Páramos, lagunas, bosques andinos, montañas, cascadas, ríos y valles hacen parte de la oferta que tiene esta región para los turistas que disfrutan de las actividades al aire libre y del contacto con la naturaleza.
Entre los muchos planes para realizar se encuentran las caminatas por ecosistemas de alta montaña y la contemplación de lagunas, así como recorridos a través de bosques y espacios ideales para la observación de fauna y flora.
Entre sus escenarios más llamativos se encuentran el Páramo de Ocetá, la Sierra Nevada del Cocuy, el Lago de Tota y el Santuario de Fauna y Flora Iguaque, pero no son los únicos. Hay otros espacios menos conocidos y poco concurridos que vale la pena conocer. Por ejemplo, la Laguna Las Coloradas, en Moniquirá; el Páramo y Laguna de Siscunsí, en Sogamoso; y Quebrada Grande y Pozos Azules, en Saboyá.

Lagunas Las Coloradas, Moniquirá
Este es considerado un espacio tranquilo con un lindo paisaje. La laguna está rodeada de bosques nativos de roble y helechos y se caracteriza por una tonalidad rojiza en su superficie, asociada a la vegetación acuática que habita en sus aguas y que es la que motivó el nombre.
El Sistema de Información Turística de Boyacá (Situr) indica que, debido a su ubicación, en el centro de una montaña, este cuerpo de agua exhibe una escena natural reconocida por ecologistas y viajeros de todo el país. Allí se aprecia un cañón que lleva al río Moniquirá, un precipicio a través del cual se escurre una quebrada y un panorama de vida silvestre, característico de los bosques andinos. El viaje desde el casco urbano, por carretera destapada, demora 30 minutos, aproximadamente.

Páramo y Laguna de Sincunsí, Sogamoso
De acuerdo con Situr, el páramo del Siscunsí presenta las mejores alternativas de ecoturismo y allí se pueden apreciar amplias zonas de frailejones, cascadas naturales, humedales y la laguna que lleva el mismo nombre.

La vegetación de páramo contiene la diversidad más rica y abundante de las altas cumbres tropicales, como frailejones, pajonales, arbustos y plantas acuáticas. Su fauna está compuesta por anfibios, insectos y mamíferos como tinajos, curíes y liebres y, en cuanto a aves, es posible apreciar mirlas, perdices y el pato zambullidor. Este imperdible escenario natural está ubicado a menos de 40 kilómetros del casco urbano.

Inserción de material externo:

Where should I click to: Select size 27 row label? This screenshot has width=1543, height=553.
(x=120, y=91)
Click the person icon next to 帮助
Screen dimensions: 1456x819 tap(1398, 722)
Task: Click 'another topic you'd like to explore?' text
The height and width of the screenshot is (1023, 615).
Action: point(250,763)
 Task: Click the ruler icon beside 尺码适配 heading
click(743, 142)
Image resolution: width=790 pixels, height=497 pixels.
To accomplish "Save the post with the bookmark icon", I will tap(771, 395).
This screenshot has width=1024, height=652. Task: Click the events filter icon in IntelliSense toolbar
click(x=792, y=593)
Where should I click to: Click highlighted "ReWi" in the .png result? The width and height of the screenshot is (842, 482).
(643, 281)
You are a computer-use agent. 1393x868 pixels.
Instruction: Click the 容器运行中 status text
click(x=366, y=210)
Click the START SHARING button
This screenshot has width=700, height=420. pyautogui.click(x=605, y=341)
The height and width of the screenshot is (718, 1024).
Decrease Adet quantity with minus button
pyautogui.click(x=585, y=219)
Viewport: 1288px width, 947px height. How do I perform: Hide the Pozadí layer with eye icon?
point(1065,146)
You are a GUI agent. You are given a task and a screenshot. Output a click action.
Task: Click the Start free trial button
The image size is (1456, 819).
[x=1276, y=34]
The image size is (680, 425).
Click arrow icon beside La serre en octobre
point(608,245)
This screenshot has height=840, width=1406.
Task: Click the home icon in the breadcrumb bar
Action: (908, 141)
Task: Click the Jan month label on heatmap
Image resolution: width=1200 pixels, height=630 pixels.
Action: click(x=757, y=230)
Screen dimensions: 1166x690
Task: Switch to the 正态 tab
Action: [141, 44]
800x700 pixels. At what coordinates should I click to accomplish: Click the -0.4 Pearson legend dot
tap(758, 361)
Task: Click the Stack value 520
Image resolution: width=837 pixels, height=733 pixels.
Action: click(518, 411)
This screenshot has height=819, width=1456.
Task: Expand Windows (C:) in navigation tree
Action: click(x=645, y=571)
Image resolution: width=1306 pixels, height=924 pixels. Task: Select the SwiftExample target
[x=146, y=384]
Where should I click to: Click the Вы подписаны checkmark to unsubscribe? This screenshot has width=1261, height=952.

Quebrada Grande y Pozos Azules, en Saboyá
Es uno de los principales atractivos turísticos de este municipio boyacense. Es un escenario que permite conocer un atractivo natural con tres pozos de aguas cristalinas, formaciones de piedra plana, avistamiento de trucha arcoíris y caídas de agua rodeadas de vegetación nativa. Es un destino ideal para el ecoturismo y el descanso. Por el centro de los tres pozos pasa la mencionada quebrada.

Allí es posible hacer caminatas, conocer senderos que llevan a caídas de agua, además de apreciar lindas vistas que dejan sin aliento a cualquiera, en medio de un ambiente tranquilo.